The Holy Month of Ramadan 2012, has started; in the next 4 weeks, you may observe a different Dubai: shop and resturant closed during daytime, co-workers taking a power nap at 9:30am or missing during the lunch break.
Then you remember what proclaimed last week with much gusto, “Ramadan Mubarak (Moo-baa-rak)!” Ramadan’s Blessings to you!
The month of Ramadan is a happy occasion for Muslims; it is the Holy Month during which the Quran, was revealed to the Prophet Muhammad. Muslims are called by their religion to celebrate the Ramadan by coming together in worship, fasting each day for 30 days from dawn until sunset.
Ramadan is a time for community and charity. There are iftar dinners held at mosques every night (you are welcome to join the fun – even if you’re not fasting!) and night time prayer vigils throughout the month. Most of Muslims give charity in abundance and make an extra effort to partake in community service. Throughout it all, they maintain an ambiance of joy and gratitude for all that God has blessed us with, and reflect on those in this world who have been given much less. This is a time for all of us – not just Muslims – to renew our spiritual intentions, increase our knowledge, and change ourselves for the better. Something similar to what should do spirit of Christmas.
Make it a little easier on Muslim people by following a couple of simple rules:
Every time you meet Muslim colleagues-customers-friends, feel free to wish them “Ramadan Mubarak” or “Ramadan Kareem” or simply “Happy Ramadan”. Muslims absolutely love it when people acknowledge Ramadan and are happy about it.
Keep in mind that Muslims are fasting voluntarily and, actually, pretty joyously (despite the tired, sad look on our face). They are not forced to fast. In fact, they wait for this month the whole year, so you don’t have to feel sorry for them. They are not trying to be rescued (other than by that ticking clock taking them closer to sunset!).
Breakfasts, lunches, water and Iftar
While this may seem like a tremendous feat, consider this: fasting while working is an even greater endeavor.
Most of them understand life goes on, and so do breakfast and lunch for non-Muslims, and if they are participating in a lunch meeting, for example, while fasting, don’t worry about eating in front of them. Of course avoiding these situation would be easier for them, but this is just part of the test. They appreciate your acknowledging they are fasting, but don’t feel the need to discuss it every time you show up in their line of sight holding food. Just try not to eat smelly foods…
Beside not eating, they can’t drink water either. Again, this is part of the Ramadan test and their exercise of spiritual discipline. This is probably why you may not find your Muslim friend at the water cooler in the office, for ecample; try switching the break time conversation to another location in the office or let them skip their turn for the coffee run this time.

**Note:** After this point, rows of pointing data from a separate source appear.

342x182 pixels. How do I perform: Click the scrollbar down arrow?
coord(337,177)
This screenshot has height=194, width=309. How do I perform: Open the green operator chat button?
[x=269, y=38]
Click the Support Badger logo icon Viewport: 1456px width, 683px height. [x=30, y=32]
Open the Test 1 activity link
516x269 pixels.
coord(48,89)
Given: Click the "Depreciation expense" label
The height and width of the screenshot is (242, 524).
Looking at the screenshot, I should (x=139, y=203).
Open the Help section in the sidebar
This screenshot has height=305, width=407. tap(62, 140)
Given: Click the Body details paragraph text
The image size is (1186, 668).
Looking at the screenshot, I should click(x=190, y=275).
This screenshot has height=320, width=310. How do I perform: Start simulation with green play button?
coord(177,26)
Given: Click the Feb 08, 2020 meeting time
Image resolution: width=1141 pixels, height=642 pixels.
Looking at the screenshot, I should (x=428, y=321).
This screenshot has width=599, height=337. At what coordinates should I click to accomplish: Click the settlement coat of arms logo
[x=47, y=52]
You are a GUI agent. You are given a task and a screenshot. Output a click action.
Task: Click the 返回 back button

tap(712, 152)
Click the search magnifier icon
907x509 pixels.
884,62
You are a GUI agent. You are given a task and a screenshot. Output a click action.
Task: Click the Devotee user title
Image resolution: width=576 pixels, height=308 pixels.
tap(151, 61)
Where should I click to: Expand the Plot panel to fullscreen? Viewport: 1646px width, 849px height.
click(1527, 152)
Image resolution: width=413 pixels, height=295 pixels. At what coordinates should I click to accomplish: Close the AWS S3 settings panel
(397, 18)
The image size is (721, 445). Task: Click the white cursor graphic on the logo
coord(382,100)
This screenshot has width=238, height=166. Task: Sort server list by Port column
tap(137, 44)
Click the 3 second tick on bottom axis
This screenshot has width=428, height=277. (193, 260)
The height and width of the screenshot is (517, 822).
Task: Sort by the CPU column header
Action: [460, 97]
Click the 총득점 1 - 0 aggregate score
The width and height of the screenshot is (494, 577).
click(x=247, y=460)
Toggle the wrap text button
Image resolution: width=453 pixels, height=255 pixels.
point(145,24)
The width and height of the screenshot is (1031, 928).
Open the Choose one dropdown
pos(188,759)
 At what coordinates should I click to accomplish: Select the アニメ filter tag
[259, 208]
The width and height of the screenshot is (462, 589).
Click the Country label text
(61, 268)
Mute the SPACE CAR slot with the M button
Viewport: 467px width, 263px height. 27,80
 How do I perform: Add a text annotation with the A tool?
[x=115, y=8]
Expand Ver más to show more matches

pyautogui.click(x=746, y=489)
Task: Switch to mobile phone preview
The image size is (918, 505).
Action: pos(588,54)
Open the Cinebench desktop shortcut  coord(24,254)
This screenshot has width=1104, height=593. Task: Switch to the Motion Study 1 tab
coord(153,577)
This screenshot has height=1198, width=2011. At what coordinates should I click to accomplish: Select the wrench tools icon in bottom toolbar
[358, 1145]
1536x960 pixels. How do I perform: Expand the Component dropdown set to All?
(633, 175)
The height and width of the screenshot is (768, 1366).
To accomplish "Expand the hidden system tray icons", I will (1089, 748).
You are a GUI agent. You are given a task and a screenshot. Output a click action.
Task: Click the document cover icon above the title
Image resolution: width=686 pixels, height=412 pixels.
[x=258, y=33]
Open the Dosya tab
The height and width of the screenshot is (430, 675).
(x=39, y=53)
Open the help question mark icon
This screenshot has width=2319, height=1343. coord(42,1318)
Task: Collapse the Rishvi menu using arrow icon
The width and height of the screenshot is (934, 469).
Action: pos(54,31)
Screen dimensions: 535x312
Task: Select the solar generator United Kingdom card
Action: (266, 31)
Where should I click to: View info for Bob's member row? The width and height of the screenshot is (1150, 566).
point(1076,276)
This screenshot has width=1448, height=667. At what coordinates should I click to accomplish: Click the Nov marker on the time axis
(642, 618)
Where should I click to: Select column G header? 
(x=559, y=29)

Iftar is the Arabic word for the meal served at sunset when Muslims break the fast during the Ramadan (this word literally means ‘breakfast’). Consider holding a Ramadan Iftar dinner. This will be a nice gesture for Muslim coworkers and will give others the opportunity to learn about and partake in Ramadan festivities. Although there is no specific type of meal designated for iftars, it is is tradition to break the fast with a sweet and refreshing date before moving to a full-on dinner, as the Prophet Muhammed did in the past.
While Allah may tell Muslims the breath of the one fasting is like “fragrant musk” to Him, we know that you might not experience the same, cause of the fasting. Understand why they’re standing a good foot away from you when speaking or simply using signs to communicate.
Fasting is not an excuse
Although energy levels might be low, the point of fasting is not to slack off from their other duties and responsibilities. They believe they are rewarded for continuing to work and produce during their fasts. Fasting is not a reason to push meetings, clear schedules, or take a lighter load on projects. For sure there are some “tricks” to make it easier: opening time of some shops could change. Some shops open in the early morning for a couple of hours, then they close till the early afternoon for another couple of hours. Then they reopens again after the Iftar.